The premiss of Metacademy is that a user will search for and click on a concept of interest. Metacademy then produces a “learning plan” which includes the prerequisite concepts which were identified in the web of knowledge previously created by the domain experts. This component of identifying for the student the list of prerequisite concepts is what sets Metacademy apart from other learning sites or course catalogs.

As posted at Metacademy:
… But try learning something of conceptual depth by sifting through Google search results … and you’re in for a lot of agony. Before you learn this concept, you need to learn its prerequisite concepts (sometimes you’re not entirely sure what these are), and the prerequisite concepts may have prerequisites themselves. Pretty soon, you’re deep in dependency hell, switching between twenty different tabs trying to understand the various [pre]prerequisite concepts in order to understand the tutorial article Google returned …

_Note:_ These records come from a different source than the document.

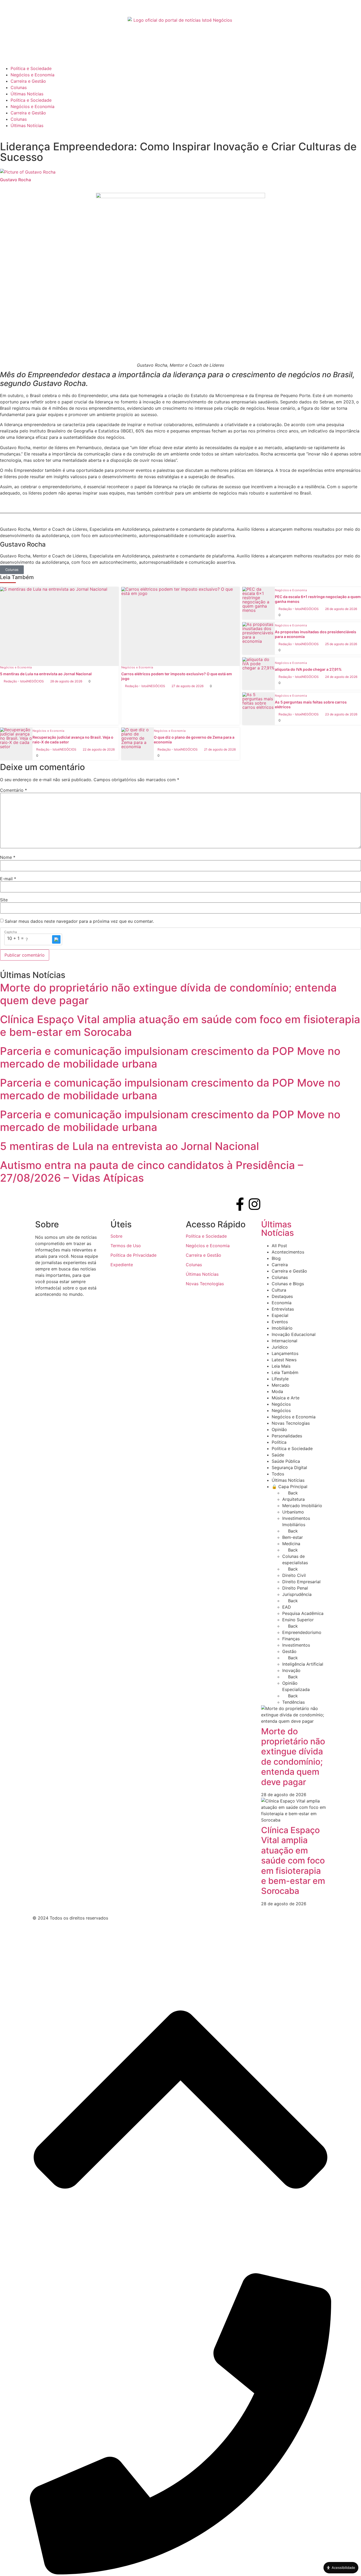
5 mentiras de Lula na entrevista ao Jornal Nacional (129, 1146)
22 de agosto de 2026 (99, 749)
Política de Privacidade (133, 1255)
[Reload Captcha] (56, 939)
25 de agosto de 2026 (341, 644)
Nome (7, 857)
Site (4, 900)
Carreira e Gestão (28, 81)
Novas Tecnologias (205, 1283)
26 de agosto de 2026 (341, 609)
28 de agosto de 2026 (66, 681)
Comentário (13, 790)
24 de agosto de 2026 (341, 677)
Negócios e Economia (32, 74)
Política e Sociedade (31, 68)
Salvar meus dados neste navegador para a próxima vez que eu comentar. (79, 921)
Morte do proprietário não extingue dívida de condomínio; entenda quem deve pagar (168, 994)
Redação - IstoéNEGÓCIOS (24, 681)
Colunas (19, 87)
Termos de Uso (125, 1245)
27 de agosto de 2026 (187, 686)
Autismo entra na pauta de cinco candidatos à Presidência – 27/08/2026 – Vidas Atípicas (151, 1171)
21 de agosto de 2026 (220, 749)
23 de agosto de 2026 (341, 714)
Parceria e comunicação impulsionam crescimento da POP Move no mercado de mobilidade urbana (170, 1057)
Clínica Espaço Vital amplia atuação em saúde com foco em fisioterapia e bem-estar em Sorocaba (180, 1025)
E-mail (8, 879)
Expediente (121, 1264)
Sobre (116, 1236)
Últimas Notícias (27, 93)
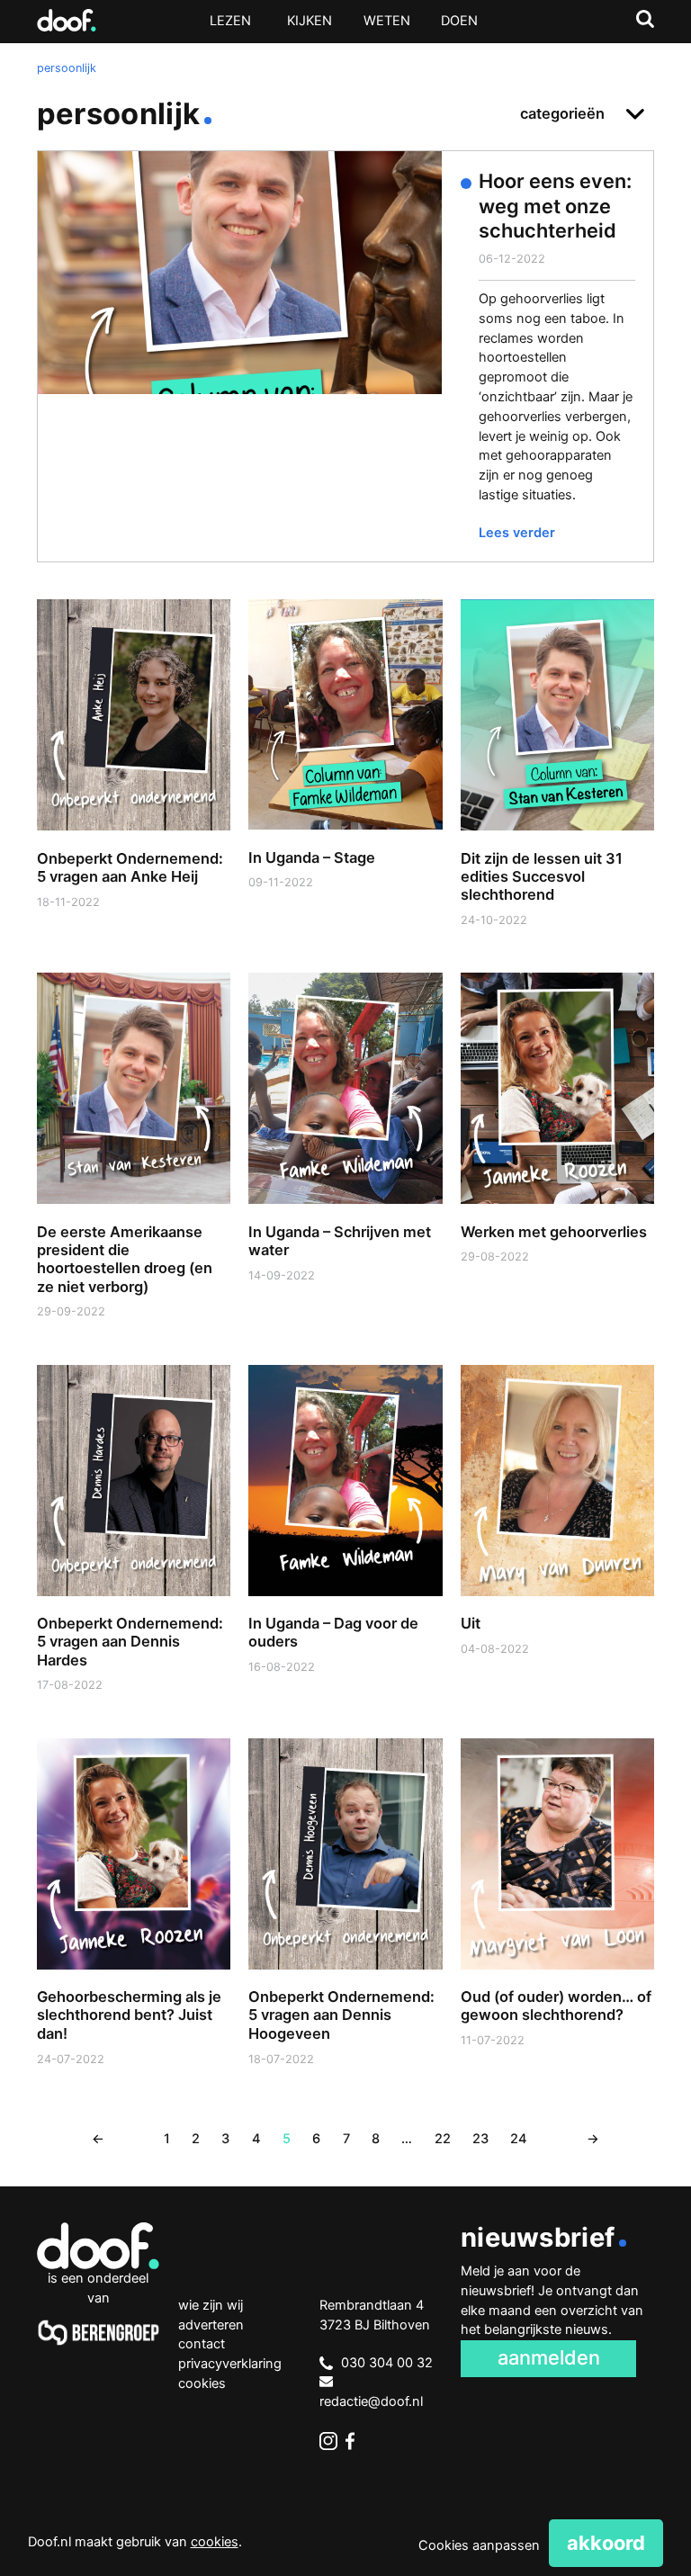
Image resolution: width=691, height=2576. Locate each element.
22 (443, 2139)
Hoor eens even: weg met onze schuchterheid (555, 205)
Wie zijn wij (210, 2305)
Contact (201, 2344)
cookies (214, 2542)
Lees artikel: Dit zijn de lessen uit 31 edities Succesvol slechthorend (557, 786)
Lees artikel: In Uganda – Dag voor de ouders (345, 1542)
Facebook (354, 2441)
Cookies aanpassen (479, 2545)
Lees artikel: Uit (557, 1533)
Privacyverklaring (230, 2364)
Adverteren (211, 2325)
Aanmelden (549, 2357)
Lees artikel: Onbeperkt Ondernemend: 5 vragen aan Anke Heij (133, 777)
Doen (459, 21)
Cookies (202, 2383)
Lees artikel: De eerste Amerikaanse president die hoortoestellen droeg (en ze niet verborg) (133, 1168)
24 (518, 2139)
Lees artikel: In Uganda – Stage (345, 767)
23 (480, 2139)
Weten (386, 21)
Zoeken (645, 19)
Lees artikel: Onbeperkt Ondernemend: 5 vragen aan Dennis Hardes (133, 1551)
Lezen (230, 21)
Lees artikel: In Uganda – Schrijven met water (345, 1150)
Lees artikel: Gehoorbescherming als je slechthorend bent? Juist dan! (133, 1925)
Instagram (328, 2441)
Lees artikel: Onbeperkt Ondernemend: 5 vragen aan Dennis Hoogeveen (345, 1925)
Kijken (309, 21)
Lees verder (517, 533)
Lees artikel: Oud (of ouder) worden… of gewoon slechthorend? (557, 1916)
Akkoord (606, 2542)
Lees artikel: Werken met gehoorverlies (557, 1141)
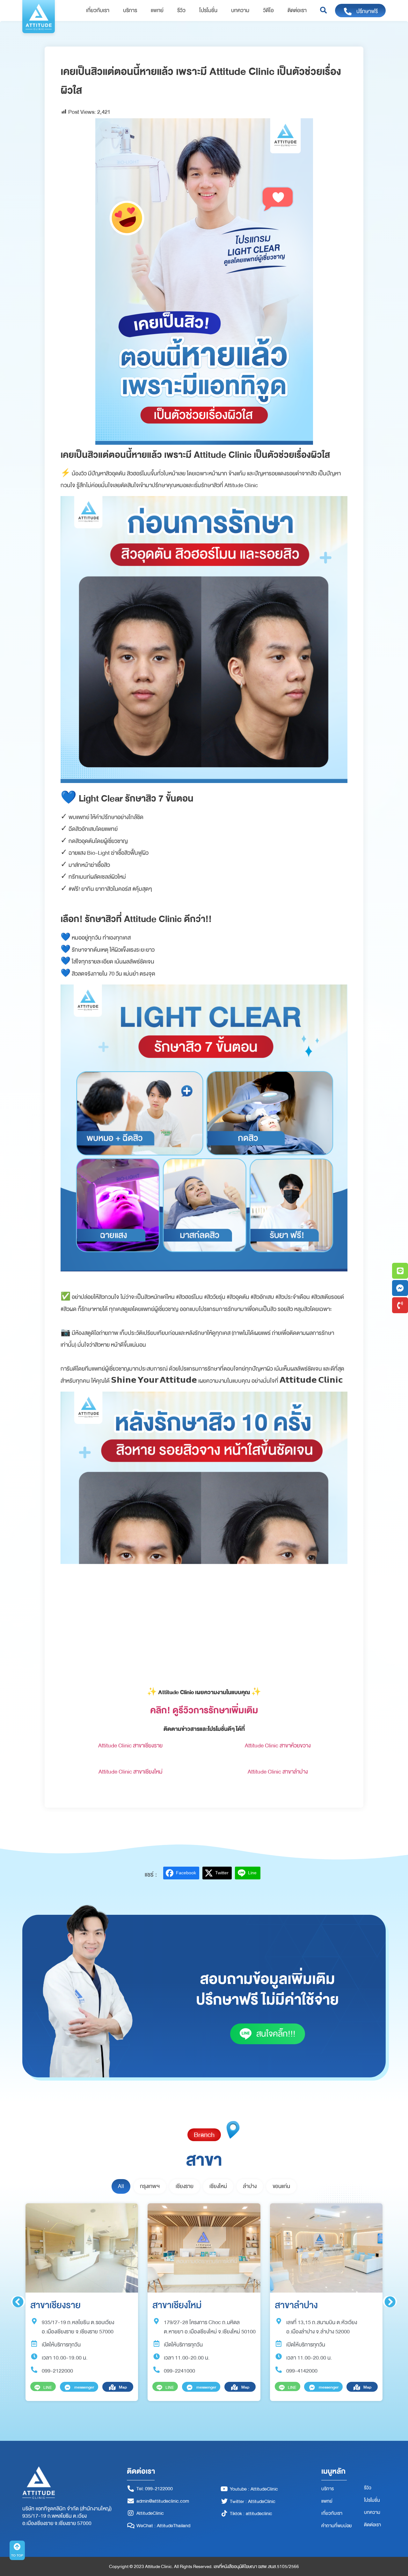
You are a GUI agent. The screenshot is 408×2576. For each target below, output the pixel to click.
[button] (323, 10)
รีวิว (181, 10)
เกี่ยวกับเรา (97, 10)
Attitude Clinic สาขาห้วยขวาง (278, 1745)
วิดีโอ (268, 10)
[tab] (121, 2186)
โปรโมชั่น (208, 10)
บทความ (240, 10)
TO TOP (17, 2555)
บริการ (130, 10)
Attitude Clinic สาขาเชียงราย (130, 1745)
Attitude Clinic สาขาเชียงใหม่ (130, 1771)
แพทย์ (157, 10)
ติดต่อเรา (297, 10)
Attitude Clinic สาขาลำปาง (278, 1771)
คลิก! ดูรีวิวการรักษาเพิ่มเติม (204, 1710)
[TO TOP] (17, 2546)
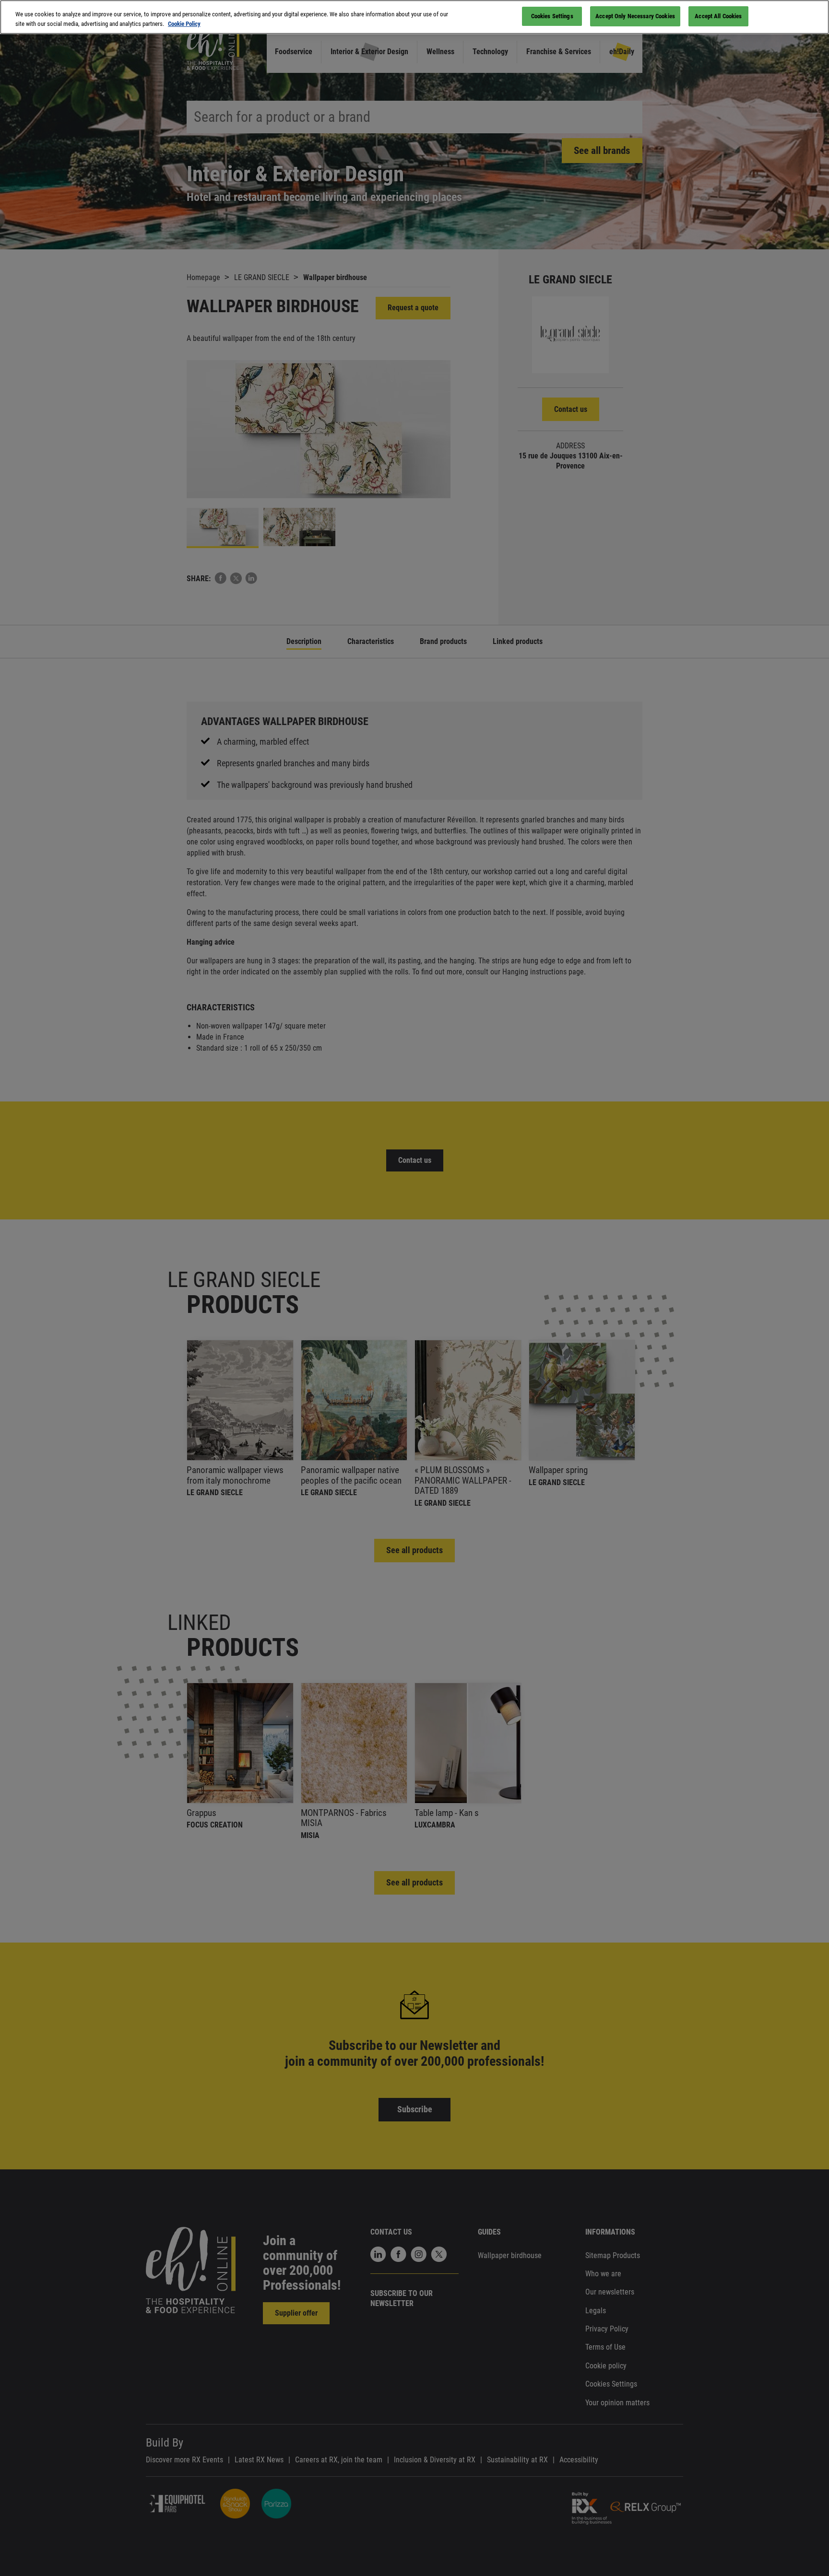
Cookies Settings (552, 16)
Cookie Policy (184, 23)
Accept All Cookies (718, 16)
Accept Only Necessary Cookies (635, 16)
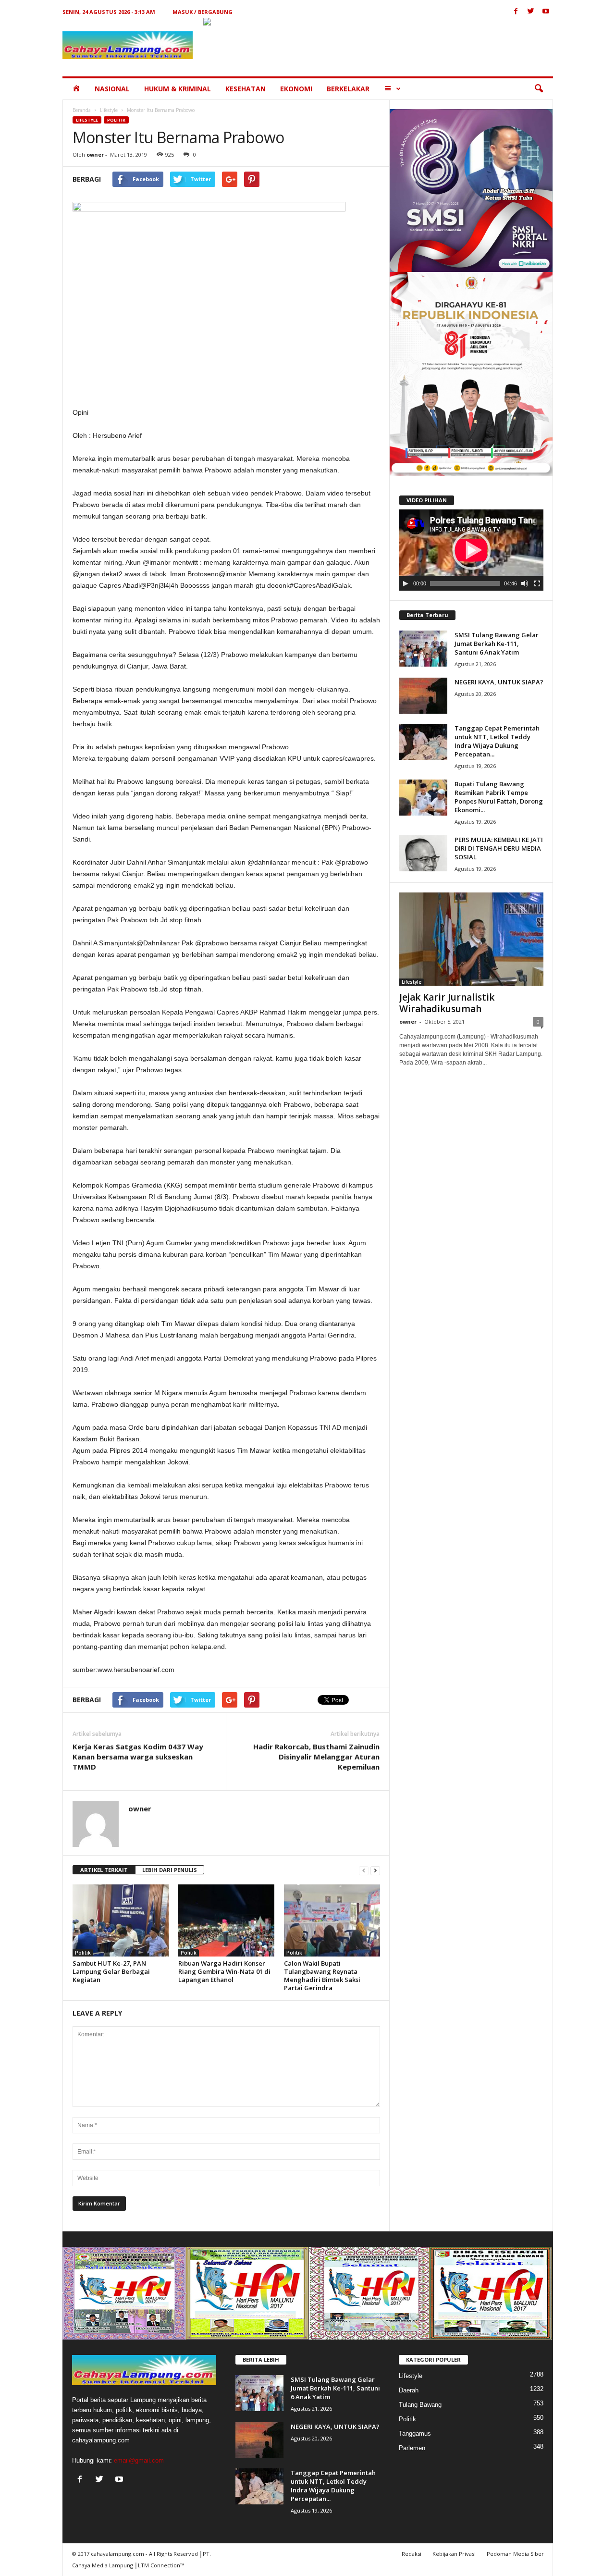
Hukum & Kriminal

Metacademy’s learning experience revolves around two central components:

  • a “learning plan” in a tabular ‘list view’
    Metacademy Logistic Regression List View
  • a “graph view” of the learning plan which is meant to help explore relationships among concepts
    Metacademy Logistic Regression Graph View

Clicking on the check-mark next to the title of a concept in either the graph or list view marks that [prerequisite] concept as being understood. To not show those concepts which have been marked as being understood, click the “hide” button in the upper right. Note that Metacademy will remember the concepts marked as understood and hidden and will automatically re-apply these selections at future visits.

As Metacademy is a work in progress and limited in scope, please keep an open mind when visiting, but I think that you will find it an interesting, unique and valuable resource, particularly if you are, as I am, actively exploring the world of machine learning.